The problem:
Count the lines in the records below that contain the string "header", matching case exactly. Give only the number.

-- START --

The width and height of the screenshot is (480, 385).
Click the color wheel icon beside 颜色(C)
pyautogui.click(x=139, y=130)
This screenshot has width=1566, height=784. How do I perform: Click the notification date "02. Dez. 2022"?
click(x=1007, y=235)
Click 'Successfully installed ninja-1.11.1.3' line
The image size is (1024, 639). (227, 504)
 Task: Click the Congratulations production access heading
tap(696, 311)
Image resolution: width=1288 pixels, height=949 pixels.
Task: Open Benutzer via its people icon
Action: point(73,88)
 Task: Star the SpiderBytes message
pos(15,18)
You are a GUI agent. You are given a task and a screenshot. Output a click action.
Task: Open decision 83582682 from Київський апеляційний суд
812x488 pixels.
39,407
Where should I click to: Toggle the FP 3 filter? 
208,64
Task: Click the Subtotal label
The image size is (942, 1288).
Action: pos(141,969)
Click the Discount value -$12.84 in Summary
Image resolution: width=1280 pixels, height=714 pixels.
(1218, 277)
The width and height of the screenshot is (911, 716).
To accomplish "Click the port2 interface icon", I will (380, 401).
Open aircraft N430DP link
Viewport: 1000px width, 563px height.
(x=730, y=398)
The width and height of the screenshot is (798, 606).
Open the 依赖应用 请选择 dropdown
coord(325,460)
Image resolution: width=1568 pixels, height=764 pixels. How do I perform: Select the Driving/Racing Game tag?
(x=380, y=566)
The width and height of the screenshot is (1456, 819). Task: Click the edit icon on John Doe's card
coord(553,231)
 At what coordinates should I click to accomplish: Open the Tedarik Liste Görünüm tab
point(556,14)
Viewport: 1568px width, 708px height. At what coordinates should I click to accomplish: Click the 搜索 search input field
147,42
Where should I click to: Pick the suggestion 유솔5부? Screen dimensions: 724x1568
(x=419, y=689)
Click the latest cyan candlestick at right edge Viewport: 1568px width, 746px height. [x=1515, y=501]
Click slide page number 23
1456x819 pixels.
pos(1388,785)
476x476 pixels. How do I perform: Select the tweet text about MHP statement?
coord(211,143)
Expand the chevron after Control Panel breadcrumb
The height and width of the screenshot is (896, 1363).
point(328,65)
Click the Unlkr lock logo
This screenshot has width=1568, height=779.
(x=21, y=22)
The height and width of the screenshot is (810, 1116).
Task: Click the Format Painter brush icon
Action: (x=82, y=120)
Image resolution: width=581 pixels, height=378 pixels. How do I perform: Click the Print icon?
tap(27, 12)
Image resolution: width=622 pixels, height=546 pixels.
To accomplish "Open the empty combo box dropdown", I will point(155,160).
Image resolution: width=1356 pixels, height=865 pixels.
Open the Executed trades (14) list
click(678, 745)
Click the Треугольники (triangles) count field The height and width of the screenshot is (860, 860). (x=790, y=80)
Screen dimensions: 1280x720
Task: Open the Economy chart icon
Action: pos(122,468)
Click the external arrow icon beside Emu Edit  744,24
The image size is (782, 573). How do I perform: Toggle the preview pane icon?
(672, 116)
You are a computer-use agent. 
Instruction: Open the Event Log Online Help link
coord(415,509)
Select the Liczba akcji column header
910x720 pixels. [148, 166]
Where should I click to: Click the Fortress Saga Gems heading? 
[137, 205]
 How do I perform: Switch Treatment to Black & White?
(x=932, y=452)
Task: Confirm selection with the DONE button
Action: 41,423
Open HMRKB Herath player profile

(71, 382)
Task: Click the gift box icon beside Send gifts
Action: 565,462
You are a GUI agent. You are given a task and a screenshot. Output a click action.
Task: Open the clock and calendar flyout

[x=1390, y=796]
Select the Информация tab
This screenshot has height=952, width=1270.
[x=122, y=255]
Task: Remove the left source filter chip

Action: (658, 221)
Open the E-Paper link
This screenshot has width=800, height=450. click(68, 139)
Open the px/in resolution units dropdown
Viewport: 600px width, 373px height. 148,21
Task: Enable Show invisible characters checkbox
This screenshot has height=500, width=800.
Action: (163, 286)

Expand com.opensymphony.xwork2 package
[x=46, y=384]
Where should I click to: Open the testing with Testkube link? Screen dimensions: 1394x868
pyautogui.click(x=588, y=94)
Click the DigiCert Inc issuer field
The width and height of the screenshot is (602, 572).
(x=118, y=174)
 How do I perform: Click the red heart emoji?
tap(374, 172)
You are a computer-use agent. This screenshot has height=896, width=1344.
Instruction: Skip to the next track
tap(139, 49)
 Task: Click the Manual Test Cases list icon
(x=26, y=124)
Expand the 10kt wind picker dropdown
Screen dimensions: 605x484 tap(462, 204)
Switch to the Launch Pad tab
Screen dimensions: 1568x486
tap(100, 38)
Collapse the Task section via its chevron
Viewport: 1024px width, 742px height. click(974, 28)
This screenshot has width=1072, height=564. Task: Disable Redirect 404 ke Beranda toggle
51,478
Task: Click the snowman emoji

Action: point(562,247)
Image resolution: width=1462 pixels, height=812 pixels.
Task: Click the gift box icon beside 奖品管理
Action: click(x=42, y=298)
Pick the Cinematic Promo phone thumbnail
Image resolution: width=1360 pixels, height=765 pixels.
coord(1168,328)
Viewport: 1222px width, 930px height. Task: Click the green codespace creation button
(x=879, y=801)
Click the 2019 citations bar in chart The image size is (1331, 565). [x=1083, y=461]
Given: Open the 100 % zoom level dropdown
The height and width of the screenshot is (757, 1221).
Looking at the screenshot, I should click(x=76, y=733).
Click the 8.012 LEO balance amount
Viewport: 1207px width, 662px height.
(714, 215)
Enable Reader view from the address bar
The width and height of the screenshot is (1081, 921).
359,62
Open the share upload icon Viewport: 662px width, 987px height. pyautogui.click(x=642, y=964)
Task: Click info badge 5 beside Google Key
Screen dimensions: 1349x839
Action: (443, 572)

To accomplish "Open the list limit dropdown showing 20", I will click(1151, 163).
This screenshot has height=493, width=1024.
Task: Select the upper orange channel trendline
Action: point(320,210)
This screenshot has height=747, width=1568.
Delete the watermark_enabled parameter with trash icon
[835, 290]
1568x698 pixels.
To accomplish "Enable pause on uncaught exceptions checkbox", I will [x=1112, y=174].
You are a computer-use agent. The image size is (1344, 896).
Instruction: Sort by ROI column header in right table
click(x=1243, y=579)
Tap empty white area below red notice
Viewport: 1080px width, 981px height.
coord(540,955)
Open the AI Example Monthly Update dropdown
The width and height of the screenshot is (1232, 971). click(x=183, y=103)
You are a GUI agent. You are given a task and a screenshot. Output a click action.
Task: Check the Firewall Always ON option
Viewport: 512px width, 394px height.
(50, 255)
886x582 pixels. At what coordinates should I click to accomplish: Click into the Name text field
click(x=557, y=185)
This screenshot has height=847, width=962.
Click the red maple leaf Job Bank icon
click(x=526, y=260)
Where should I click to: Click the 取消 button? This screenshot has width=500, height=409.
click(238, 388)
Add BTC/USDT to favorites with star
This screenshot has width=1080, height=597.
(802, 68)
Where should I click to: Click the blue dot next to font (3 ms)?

-- END --

Solution:
2